Storage

Nigeria, Angola, Ghana Contribute Toward African Energy Bank

Three member countries of the African Petroleum Producers Organization (APPO) – Nigeria, Angola and Ghana – have contributed their requisite capital shares toward the establishment of the African Energy Bank (AEB).
The contributions represent 44% of the minimum required funding from APPO members to initiate the bank’s operations, explained Dr. Omar Farouk Ibrahim, Secretary General of APPO, during the Congo Energy Investment Forum this week.
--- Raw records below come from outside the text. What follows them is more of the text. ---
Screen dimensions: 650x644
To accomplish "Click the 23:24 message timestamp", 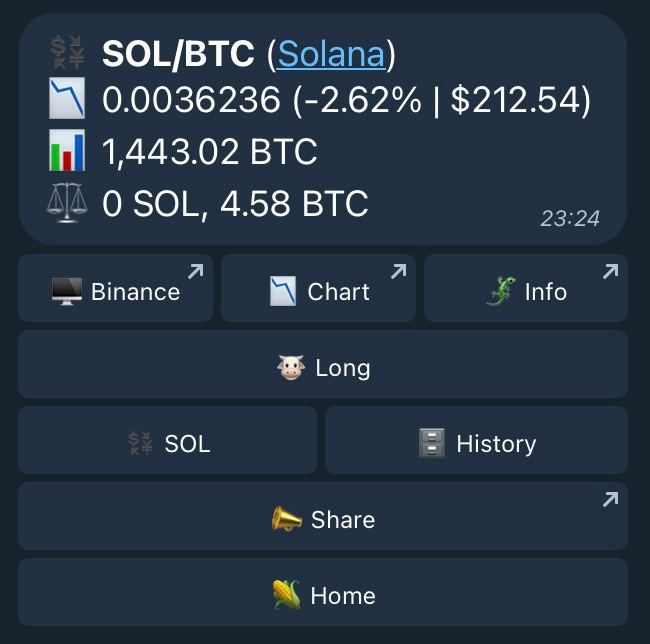I will click(x=570, y=218).
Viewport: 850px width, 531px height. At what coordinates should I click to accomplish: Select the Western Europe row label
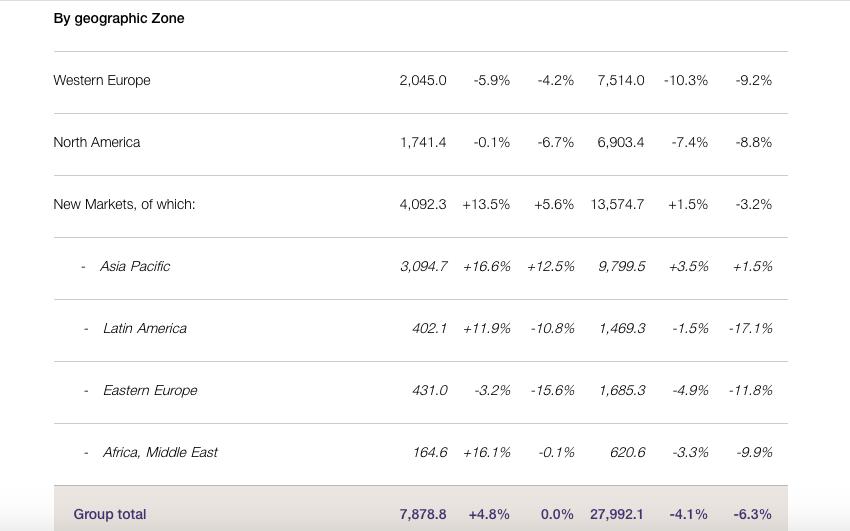point(102,80)
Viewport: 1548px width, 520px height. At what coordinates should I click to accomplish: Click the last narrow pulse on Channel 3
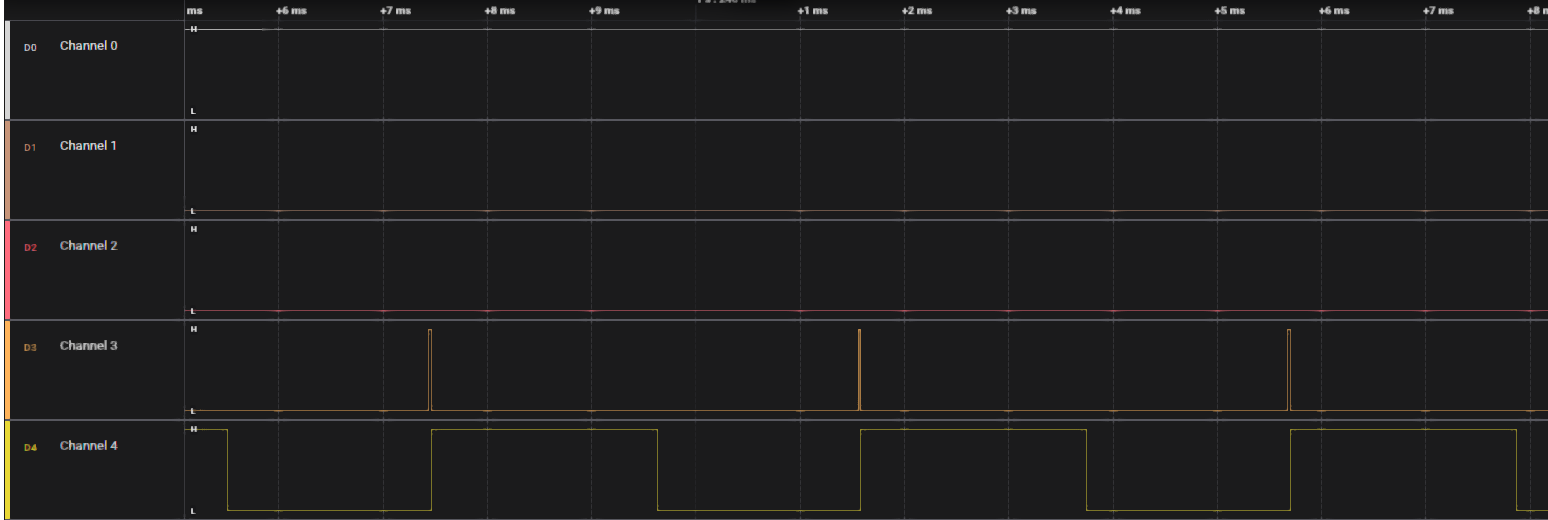tap(1289, 370)
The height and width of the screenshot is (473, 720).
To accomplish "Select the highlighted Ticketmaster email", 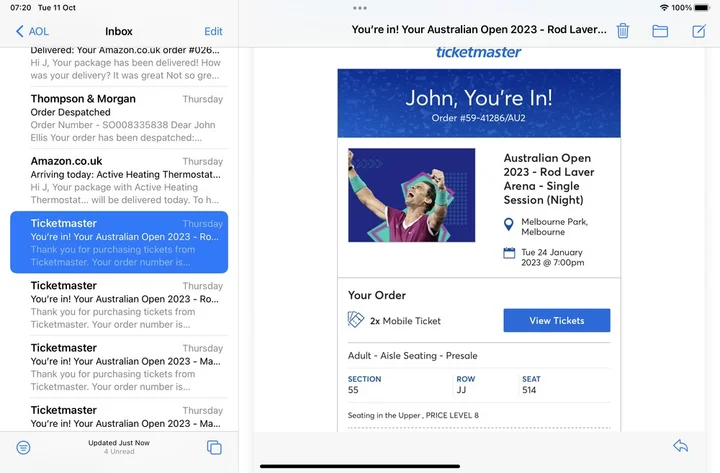I will pos(119,243).
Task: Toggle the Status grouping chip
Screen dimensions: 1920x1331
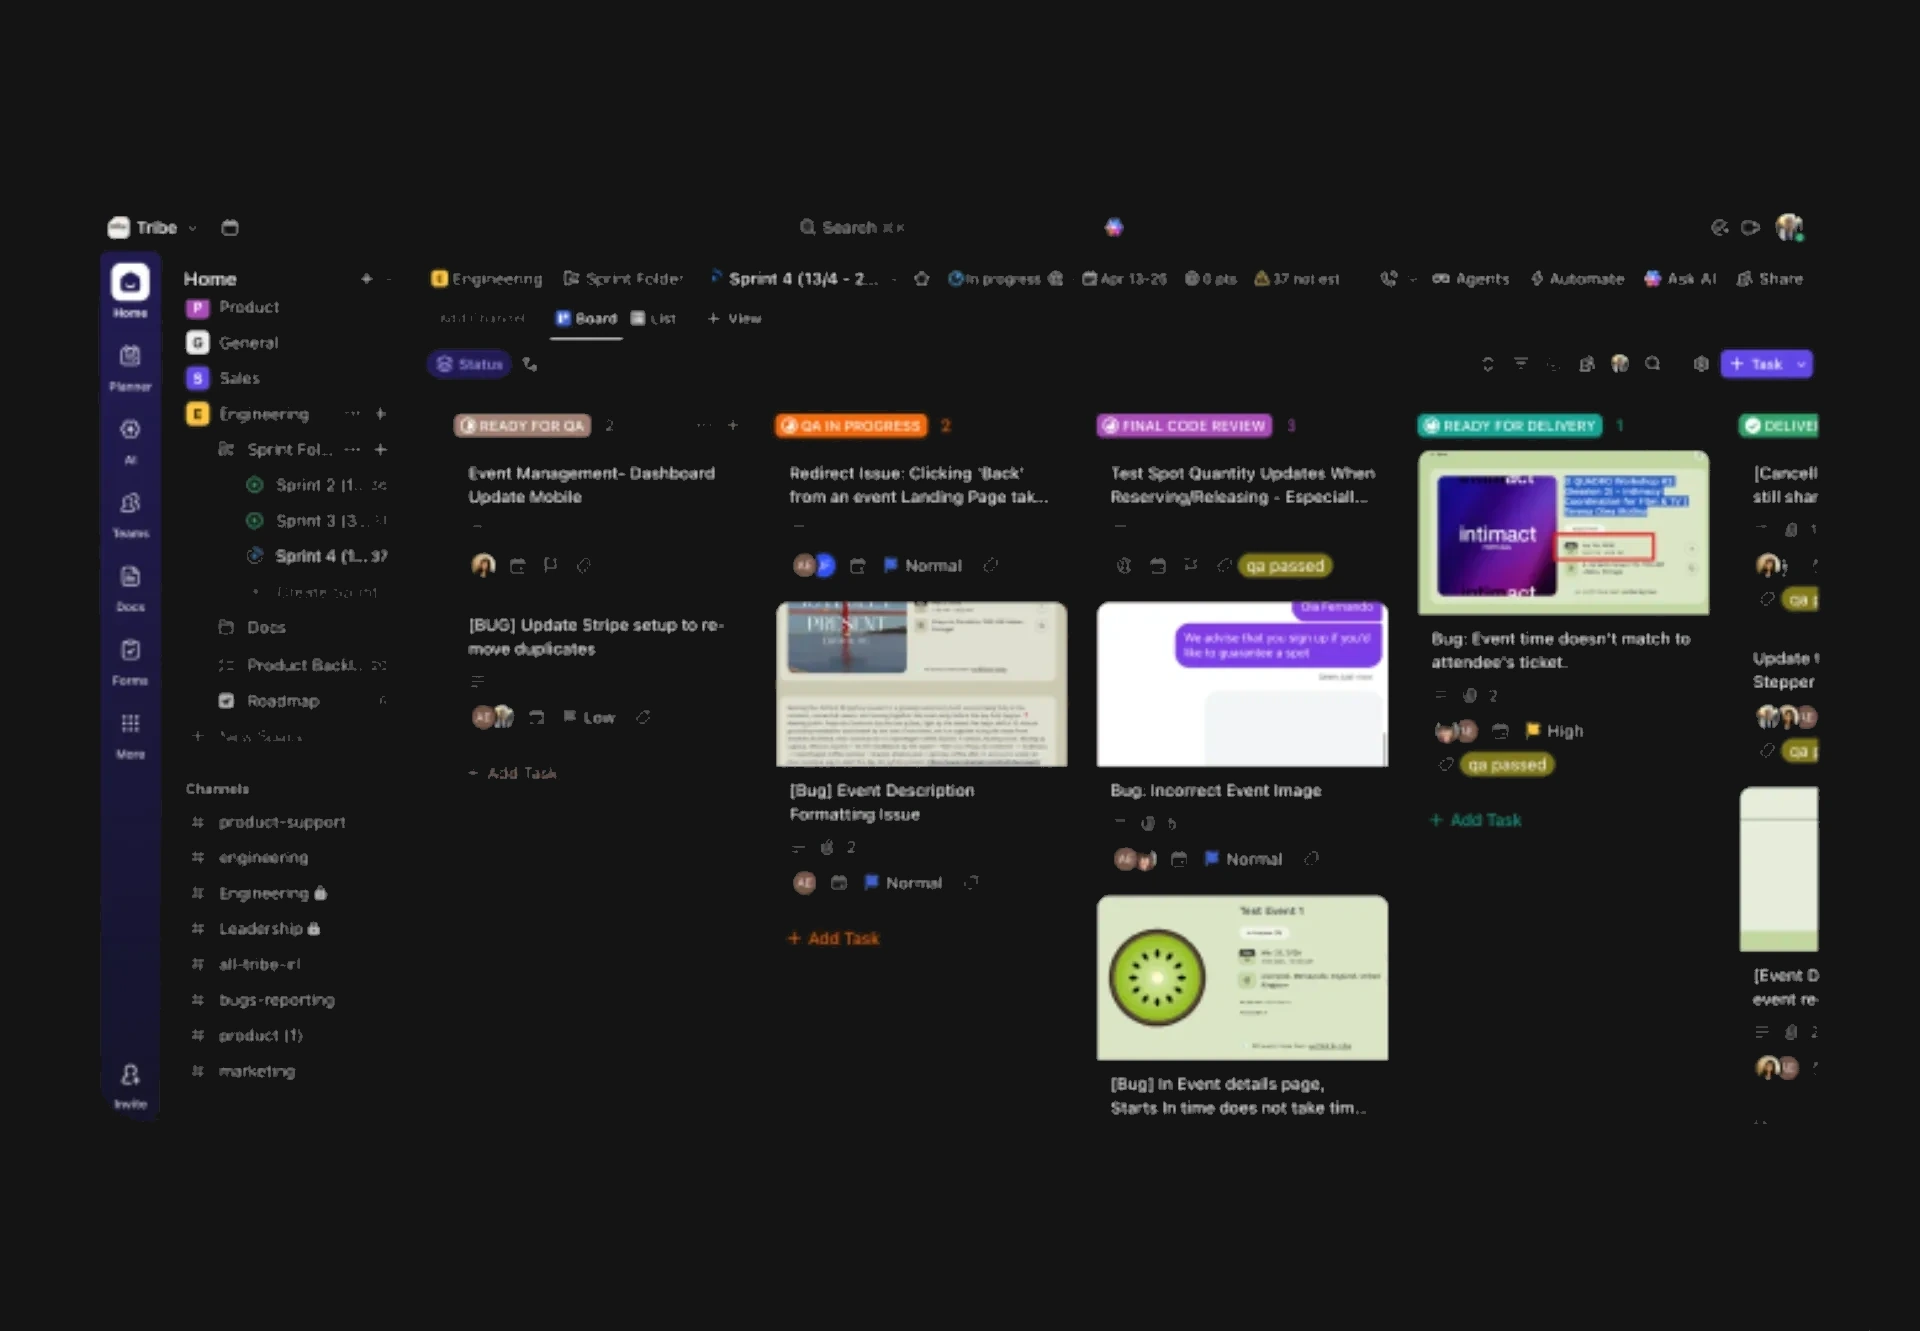Action: tap(468, 363)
APPO has allocated each of its 18 member states to pay $83 million to raise the $5 billion initial capitalization for the AEB. Five additional APPO member states – Algeria, Benin, the Republic of Congo, Equatorial Guinea and Ivory Coast – have committed to make their payments in line with the bank’s first-half 2025 operational target, according to Dr. Ibrahim.
Multilateral financial institution Afreximbank and other investors will provide the remaining capital to raise the requisite funding for the bank. Looking ahead, APPO and Afreximbank will now begin recruiting key management personnel and installing the necessary technological infrastructure.
“The AEB has been one of the fastest banks to move from conceptualization to realization,” stated Dr. Ibrahim. “In 2022, we signed an MoU with Afreximbank to explore the bank’s establishment. By June 3 – two years later – we had completed and signed the agreements, and by September, member states had ratified its establishment. By 2024, we had a legally recognized the treaty for the bank.”
The AEB will be governed by a board of directors comprising three representatives from APPO and three from Afreximbank. The bank will finance African oil and gas projects and offer advisory, capital market and risk management services.